Fighting the corruption and mismanagement that has consumed billions of rand — the country's national currency — is the major issue facing the ruling African National Congress (ANC), whose election win this month was the weakest in its 25 years in power.
The ANC leadership still contains some Zuma allies, complicating Ramaphosa's reform efforts that are aimed at restoring investor confidence in the economy, the most developed in sub-Saharan Africa.
Creating jobs is another immense challenge in a country where unemployment is over 25 per cent and a growing youth population that never knew the harsh racial system of apartheid that ended in 1994 is restless for a better future.

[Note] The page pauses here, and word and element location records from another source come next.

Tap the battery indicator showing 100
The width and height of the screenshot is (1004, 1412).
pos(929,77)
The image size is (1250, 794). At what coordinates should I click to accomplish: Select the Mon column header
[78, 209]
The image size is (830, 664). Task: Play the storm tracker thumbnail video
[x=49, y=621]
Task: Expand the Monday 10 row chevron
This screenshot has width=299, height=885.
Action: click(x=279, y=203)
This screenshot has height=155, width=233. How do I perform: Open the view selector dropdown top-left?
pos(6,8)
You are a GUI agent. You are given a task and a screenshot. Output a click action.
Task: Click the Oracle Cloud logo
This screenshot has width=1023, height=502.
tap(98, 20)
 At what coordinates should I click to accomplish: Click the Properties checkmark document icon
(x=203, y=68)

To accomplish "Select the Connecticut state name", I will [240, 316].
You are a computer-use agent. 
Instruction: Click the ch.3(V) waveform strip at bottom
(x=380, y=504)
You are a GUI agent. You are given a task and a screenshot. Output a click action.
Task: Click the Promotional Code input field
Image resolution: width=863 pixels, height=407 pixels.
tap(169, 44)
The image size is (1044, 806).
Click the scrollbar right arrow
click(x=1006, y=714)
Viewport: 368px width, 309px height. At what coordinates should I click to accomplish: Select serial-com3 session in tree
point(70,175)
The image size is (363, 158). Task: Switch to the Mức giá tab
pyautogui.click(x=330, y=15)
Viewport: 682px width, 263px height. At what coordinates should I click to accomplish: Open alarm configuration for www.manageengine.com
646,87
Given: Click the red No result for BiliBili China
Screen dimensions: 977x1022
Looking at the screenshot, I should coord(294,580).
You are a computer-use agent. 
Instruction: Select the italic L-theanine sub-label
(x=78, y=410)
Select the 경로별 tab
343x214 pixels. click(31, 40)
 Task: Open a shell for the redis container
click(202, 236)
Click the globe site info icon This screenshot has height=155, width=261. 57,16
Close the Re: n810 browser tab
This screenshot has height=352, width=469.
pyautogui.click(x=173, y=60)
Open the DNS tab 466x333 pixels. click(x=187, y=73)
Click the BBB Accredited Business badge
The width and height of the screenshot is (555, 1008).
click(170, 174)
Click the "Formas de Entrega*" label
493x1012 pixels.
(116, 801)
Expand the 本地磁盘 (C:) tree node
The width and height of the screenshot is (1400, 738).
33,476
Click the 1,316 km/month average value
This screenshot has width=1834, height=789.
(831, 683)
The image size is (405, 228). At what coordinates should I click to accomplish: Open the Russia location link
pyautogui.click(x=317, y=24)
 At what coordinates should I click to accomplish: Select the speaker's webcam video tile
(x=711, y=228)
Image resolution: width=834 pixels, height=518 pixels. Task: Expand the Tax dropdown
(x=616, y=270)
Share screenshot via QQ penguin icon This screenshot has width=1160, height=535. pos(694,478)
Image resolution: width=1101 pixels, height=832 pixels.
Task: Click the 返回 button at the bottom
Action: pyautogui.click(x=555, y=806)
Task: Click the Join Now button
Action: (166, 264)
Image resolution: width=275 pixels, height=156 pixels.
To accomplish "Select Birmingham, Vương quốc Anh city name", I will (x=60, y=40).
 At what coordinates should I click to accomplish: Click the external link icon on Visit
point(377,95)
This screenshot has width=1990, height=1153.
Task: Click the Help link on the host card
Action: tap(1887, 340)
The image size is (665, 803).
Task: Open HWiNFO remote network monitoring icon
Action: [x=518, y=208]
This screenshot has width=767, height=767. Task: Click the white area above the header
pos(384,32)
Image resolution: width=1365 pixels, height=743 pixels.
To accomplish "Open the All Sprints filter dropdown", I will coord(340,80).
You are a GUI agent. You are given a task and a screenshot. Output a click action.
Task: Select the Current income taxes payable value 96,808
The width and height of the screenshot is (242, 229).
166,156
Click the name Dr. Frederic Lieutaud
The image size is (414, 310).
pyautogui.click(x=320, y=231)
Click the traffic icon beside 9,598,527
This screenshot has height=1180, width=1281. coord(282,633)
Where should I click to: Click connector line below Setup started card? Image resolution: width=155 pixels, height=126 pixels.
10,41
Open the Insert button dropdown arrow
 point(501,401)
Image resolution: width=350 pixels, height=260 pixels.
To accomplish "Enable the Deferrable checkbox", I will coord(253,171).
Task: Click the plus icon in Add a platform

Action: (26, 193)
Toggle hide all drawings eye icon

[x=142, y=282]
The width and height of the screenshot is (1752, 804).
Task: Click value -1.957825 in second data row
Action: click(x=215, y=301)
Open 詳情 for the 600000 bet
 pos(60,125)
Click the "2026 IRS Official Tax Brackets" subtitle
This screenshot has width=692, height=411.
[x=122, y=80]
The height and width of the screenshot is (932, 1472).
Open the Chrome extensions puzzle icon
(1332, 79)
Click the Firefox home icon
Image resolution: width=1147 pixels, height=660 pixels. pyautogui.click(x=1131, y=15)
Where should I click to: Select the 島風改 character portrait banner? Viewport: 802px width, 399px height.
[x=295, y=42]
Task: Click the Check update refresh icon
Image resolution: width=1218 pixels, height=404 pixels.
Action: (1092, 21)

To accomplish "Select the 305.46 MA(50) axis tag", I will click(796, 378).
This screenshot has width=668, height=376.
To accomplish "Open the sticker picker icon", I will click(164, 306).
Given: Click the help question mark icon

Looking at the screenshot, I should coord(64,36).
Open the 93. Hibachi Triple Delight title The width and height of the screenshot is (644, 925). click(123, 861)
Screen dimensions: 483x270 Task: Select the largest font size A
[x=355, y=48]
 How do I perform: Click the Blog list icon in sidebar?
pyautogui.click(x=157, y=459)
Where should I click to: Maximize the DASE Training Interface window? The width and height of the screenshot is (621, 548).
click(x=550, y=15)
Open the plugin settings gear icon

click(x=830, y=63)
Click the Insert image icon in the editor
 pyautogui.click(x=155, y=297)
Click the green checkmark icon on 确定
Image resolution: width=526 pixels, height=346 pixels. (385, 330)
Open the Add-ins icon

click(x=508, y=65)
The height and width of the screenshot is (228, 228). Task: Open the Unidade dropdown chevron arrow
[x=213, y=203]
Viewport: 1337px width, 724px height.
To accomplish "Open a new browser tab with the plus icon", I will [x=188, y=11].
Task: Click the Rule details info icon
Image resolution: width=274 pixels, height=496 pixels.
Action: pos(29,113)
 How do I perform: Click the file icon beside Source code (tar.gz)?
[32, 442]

"The people who I am appointing today must realize that the expectations of the South African people have never been greater and that they will shoulder a great responsibility," Ramaphosa said in a national address that stressed the need for an "ethical" government.
South Africa's new cabinet retains Deputy President David Mabuza, who also has faced graft allegations, Finance Minister Tito Mboweni and Public Enterprises Minster and former finance minister Pravin Gordhan.
Ramaphosa also included younger leaders in his cabinet, notably former ANC Youth League deputy president Ronald Lamola as the minister of justice and correctional services. Another youth leader, Njabulo Nzuza, was appointed deputy minister of home affairs.
One notable appointee in a cabinet that Ramaphosa said was meant to reflect diversity was that of Patricia De Lille, a leader of the recently created opposition party, which is called GOOD. She will serve as public works and infrastructure minister.
A notable exclusion from the new cabinet was former women's minister Bathabile Dlamini, who is seen as a strong ally of former president Zuma.
On the sensitive issue of land reform to help address long-standing inequality, Ramaphosa grouped departments dealing with land and agriculture under one ministry, and appointed respected former parliamentary chairwoman Thoko Didiza to lead it.